概要
- Google Apps Script (GAS)で、Web API(無料、サーバーレス)を公開する方法についてのメモです
- Google Apps Script (GAS)をローカルで開発したい、Gitでコード管理したい、クラスを使いたい、TypeScriptを使いたい、などのやり方も後半簡単に紹介します
Google Apps Script (GAS) の位置づけを理解してみる
Google Apps ScriptはG Suite(GmailやスプレッドシートなどGoogleサービス)を JavaScriptで制御できる仕組み。だから、Microsoft OfficeのVBAのGoogleサービス版みたいな感じ。
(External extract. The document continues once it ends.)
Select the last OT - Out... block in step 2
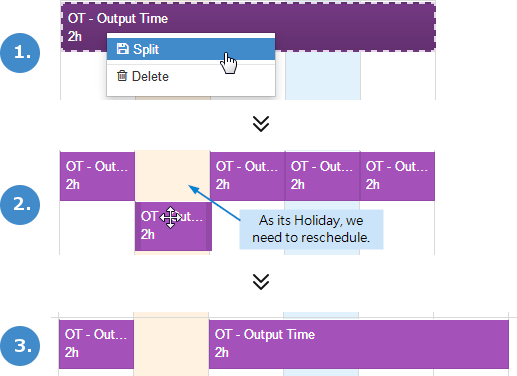 tap(397, 176)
Google Apps ScriptはJavaScriptで書いた処理をWebAPIとして公開できるので、AWS LambdaとかGoogle Functionのようなサーバレスなコード実行環境のようにも使える←今回はこの用途で使いたい
Google Apps ScriptはJavaScript 1.6(2005年11月)がベースなのでモダンなJavaScriptで記述することはできない。かつブラウザ系機能であるDOM API等は無い。ただし、ツールをこねくり回せば今風なコードで書くこともできる。
Google Apps Scriptは無料で使えるが従量課金のような考え方では無いので、お金を払っても無限に使えないということで容量制限がある。
Google Apps Script のプロジェクトを作る
Google Apps Scriptのトップページにいく
Googleアカウントにログインした状態で以下に行く
最初のプロジェクトを作る
[APPS SCRIPTを作成]をクリックすると、プロジェクトが作成される。
無題のプロジェクト というプロジェクトとコード.gsというファイルができるので、
画面左上の無題のプロジェクトをクリックして、プロジェクト名をwebapi_example01に変更した。
左側ペインにコード.gsというファイルがあるのがわかる。これが最初のファイルとなる。ファイル名の右にある[▼]を押してメニューから名前を変更をクリックしてmain.gsというファイル名に変更した。
コードを書いてWeb APIを公開する
さっそくコードを書いて、WebAPIを公開する。コードはJavaScriptで書く。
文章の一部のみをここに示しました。